The consensus of the four, she reports, “fails to support the prevailing narrative of a broadscale decline in academic skills attainment.”
Which is immensely important, given governments use test results as a measure of student skills and ITE performance but there have been few attempts to report the outcomes of the three international studies over time.
At the very top level (the detail in the paper for all programs is very wide and very deep) she finds:
- PIRLS: Y4 students improved 2011-16 and stayed similar ‘21 on mean performance and proportion at minimum benchmark
- TIMMS: Y4 maths, relatively stable and above average for all participating countries. Y4 science, “no strong pattern” for proportion of students at top/bottom of achievement distribution. Y8 maths, average ranging around international mean.

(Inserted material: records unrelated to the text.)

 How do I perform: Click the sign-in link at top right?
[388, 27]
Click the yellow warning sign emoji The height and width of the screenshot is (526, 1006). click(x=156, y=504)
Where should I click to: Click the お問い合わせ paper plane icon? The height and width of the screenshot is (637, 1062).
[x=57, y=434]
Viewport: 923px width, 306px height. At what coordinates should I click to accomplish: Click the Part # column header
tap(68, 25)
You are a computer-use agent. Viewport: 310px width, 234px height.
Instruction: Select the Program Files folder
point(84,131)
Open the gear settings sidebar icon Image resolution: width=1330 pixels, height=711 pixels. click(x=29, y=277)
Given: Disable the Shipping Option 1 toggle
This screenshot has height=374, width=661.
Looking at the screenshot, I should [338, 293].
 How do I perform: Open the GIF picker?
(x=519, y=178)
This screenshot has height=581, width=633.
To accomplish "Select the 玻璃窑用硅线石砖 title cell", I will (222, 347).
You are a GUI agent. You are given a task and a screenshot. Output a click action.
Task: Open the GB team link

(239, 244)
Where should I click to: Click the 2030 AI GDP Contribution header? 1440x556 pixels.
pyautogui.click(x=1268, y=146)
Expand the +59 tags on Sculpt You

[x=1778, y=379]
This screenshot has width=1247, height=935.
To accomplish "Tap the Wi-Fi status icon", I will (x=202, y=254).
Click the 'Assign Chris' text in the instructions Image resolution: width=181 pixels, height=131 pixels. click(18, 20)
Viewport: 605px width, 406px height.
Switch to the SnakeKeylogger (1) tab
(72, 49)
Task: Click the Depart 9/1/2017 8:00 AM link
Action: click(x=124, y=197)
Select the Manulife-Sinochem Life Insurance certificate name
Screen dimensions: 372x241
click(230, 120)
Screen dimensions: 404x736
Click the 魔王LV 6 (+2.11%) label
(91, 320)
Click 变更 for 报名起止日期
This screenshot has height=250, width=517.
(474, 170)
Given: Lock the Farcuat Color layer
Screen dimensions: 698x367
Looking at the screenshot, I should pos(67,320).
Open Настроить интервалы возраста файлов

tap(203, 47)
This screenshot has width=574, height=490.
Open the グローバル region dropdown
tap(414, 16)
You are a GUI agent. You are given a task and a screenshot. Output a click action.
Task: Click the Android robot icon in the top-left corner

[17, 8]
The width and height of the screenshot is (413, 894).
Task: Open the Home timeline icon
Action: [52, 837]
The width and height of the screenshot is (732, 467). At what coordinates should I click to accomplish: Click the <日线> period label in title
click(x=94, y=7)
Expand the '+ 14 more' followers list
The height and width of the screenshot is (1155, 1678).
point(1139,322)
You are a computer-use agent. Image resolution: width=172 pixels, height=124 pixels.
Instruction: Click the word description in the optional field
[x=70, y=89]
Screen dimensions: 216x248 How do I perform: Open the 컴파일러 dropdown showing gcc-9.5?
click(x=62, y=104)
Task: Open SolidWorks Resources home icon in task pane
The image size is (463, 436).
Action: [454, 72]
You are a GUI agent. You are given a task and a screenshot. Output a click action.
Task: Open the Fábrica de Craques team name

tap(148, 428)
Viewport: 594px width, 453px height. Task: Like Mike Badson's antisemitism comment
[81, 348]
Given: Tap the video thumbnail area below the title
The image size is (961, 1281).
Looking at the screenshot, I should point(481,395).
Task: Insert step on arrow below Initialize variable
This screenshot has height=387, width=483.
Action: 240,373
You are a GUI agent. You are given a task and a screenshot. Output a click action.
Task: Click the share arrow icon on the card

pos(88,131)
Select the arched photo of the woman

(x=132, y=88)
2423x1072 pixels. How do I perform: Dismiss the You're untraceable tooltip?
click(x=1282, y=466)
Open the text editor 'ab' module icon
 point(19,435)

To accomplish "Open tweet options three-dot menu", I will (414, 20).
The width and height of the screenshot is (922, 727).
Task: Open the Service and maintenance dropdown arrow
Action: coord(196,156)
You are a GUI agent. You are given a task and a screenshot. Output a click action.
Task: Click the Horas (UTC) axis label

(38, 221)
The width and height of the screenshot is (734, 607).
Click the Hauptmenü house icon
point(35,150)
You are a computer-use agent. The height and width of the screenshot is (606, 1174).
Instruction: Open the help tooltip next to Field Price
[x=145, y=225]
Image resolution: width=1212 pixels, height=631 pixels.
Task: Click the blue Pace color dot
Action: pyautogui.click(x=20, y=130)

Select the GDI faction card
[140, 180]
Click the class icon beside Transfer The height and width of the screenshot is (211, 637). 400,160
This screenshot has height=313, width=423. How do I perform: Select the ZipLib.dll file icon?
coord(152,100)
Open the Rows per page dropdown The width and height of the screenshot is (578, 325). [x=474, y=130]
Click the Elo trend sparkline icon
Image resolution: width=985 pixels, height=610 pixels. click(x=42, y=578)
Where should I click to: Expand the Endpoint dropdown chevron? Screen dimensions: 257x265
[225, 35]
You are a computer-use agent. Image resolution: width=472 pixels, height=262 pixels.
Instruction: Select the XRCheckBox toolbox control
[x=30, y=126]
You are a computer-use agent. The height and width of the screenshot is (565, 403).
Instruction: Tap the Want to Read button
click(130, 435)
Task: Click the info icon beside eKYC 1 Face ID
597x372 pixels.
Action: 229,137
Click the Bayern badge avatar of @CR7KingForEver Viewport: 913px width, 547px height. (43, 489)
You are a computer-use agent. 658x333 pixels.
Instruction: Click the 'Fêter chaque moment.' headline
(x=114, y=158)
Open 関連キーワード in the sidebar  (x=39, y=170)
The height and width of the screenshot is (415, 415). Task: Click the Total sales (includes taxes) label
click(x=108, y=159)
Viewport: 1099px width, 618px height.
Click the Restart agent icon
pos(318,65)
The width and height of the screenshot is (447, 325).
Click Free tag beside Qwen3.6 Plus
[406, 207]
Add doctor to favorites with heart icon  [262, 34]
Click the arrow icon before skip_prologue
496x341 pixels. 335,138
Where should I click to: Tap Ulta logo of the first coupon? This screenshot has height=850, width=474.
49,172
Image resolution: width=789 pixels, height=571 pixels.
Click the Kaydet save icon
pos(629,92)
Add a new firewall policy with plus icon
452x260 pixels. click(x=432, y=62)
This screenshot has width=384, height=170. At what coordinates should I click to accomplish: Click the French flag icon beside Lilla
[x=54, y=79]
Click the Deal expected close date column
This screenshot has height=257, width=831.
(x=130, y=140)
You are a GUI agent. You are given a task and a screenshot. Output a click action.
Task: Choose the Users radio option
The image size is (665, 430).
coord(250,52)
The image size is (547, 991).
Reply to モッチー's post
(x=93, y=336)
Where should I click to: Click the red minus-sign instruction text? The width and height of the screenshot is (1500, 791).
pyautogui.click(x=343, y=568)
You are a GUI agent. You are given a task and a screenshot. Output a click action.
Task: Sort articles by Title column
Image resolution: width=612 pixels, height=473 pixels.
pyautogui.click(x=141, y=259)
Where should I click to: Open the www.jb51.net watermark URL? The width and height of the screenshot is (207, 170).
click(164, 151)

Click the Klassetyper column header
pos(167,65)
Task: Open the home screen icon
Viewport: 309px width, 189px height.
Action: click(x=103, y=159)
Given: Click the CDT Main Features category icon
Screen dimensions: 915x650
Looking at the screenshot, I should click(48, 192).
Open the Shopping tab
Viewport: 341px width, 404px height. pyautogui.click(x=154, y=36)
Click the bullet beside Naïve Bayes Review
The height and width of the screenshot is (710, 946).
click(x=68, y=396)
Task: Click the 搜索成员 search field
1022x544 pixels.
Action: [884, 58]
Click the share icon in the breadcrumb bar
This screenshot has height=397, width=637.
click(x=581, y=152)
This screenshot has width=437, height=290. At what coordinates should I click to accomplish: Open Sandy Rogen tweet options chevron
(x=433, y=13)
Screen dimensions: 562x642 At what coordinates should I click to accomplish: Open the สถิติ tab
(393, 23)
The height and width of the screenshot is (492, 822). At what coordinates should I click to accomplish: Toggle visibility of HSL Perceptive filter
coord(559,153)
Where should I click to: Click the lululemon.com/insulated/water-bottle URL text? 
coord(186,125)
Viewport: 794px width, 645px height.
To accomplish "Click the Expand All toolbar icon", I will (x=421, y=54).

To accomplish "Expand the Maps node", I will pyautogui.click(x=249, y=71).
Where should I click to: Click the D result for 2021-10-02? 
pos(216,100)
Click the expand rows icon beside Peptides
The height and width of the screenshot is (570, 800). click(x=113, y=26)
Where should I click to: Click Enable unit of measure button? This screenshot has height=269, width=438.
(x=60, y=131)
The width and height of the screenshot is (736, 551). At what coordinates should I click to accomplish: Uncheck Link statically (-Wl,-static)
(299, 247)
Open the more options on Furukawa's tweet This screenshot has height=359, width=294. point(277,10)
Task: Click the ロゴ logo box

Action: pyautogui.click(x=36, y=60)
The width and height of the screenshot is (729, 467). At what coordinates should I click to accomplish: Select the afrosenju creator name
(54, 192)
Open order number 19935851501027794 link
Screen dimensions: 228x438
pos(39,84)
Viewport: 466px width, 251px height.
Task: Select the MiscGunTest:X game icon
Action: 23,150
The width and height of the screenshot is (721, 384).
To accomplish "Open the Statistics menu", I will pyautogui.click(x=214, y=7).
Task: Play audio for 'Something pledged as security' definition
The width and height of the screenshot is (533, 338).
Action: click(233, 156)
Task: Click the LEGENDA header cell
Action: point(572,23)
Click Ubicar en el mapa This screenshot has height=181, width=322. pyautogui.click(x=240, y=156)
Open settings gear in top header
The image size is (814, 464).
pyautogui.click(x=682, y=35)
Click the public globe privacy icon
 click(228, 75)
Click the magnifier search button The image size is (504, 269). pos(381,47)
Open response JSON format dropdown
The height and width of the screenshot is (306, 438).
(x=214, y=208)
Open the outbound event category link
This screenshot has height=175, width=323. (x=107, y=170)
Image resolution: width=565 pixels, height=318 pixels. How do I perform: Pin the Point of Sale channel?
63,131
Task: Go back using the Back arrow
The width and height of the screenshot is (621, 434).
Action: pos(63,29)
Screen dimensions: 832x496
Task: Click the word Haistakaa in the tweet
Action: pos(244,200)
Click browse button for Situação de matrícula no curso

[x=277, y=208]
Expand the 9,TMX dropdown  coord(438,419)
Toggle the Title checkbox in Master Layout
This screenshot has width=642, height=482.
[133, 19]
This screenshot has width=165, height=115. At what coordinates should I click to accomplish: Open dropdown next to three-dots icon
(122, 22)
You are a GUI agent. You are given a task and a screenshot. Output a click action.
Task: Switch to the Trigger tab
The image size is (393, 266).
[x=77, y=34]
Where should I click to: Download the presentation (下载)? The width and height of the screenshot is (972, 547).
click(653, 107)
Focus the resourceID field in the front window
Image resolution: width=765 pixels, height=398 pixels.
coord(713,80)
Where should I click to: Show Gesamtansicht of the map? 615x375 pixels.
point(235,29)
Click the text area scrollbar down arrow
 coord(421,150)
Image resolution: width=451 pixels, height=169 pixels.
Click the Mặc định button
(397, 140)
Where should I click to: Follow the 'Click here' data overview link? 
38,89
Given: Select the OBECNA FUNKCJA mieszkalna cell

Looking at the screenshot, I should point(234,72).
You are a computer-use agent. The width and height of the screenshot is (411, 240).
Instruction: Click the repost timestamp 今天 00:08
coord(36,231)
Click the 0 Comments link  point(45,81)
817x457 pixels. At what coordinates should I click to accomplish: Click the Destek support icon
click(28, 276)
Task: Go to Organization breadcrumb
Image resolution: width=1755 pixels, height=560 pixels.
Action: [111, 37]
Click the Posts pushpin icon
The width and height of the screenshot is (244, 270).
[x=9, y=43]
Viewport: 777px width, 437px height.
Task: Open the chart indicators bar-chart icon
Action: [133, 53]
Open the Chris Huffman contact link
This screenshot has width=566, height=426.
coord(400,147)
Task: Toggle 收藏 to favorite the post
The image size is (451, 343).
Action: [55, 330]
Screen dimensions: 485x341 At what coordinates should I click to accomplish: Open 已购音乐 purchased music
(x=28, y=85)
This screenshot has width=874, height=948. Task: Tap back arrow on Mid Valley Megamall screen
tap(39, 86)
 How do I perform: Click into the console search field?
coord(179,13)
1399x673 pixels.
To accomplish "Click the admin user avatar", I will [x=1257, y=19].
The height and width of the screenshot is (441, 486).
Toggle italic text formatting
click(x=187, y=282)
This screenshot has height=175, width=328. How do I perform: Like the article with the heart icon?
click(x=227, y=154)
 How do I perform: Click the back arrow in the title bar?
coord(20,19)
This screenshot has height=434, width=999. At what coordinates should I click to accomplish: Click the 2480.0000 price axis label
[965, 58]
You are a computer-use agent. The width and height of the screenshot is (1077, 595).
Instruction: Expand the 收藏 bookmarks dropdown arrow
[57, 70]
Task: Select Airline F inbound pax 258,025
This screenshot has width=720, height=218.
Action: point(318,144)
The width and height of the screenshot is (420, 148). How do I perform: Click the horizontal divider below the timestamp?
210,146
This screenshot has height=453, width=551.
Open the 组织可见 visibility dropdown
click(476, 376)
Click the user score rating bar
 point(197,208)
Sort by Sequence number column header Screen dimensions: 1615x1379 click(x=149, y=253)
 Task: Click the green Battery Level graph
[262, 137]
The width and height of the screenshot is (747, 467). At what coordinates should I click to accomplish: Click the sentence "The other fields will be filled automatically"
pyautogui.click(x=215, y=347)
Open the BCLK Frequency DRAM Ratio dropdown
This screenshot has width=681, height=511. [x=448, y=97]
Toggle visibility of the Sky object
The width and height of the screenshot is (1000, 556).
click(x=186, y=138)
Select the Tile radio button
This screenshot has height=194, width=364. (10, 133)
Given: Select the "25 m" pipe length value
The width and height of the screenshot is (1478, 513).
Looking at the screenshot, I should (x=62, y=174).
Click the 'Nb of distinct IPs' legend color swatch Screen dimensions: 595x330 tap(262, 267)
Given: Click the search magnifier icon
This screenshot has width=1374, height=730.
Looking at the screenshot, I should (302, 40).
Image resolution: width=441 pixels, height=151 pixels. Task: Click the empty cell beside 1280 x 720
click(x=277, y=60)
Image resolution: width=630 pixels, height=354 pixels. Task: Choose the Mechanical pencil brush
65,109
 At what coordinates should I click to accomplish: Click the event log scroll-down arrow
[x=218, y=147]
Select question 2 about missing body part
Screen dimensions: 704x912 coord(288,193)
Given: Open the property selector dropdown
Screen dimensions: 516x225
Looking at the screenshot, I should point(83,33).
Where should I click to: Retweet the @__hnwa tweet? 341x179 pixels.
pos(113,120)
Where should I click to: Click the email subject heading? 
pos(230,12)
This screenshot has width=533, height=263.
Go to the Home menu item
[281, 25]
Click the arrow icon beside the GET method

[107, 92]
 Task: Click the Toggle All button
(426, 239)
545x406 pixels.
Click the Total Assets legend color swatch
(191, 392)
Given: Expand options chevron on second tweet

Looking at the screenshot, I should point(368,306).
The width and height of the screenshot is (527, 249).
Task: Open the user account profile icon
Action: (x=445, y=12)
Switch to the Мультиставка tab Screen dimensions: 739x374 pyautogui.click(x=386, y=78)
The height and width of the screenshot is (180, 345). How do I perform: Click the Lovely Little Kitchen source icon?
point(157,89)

Y8 science, similar to Y 4.
- PISA: steady declines on maths literacy 2003-2018 to meet the OECD mean. Science stable to 2009, declining since but still higher than OECD mean in 2018
- NAPLAN: Numeracy results, “largely stable” since 2008. Reading and spelling , increases in Ys3 and 5, stable for older. Writing small moves up and down 2011-2022.
Overall, Dr Lars argues, while “achievement ‘gaps,’” “have remained remarkably persistent in the context of increasing school accountability,” “there is no strong evidence that the average achievement of Australian students has suffered a precipitous decline.”
And in a message that appears to be for ministers and their advisers, past and present, she writes, “the causative factors at work that contribute to student’s levels of achievement on these assessments are arguably too complex for direct recommendations to be made about the specific teaching practices that may contribute to improved achievement on these types of standardised tests.”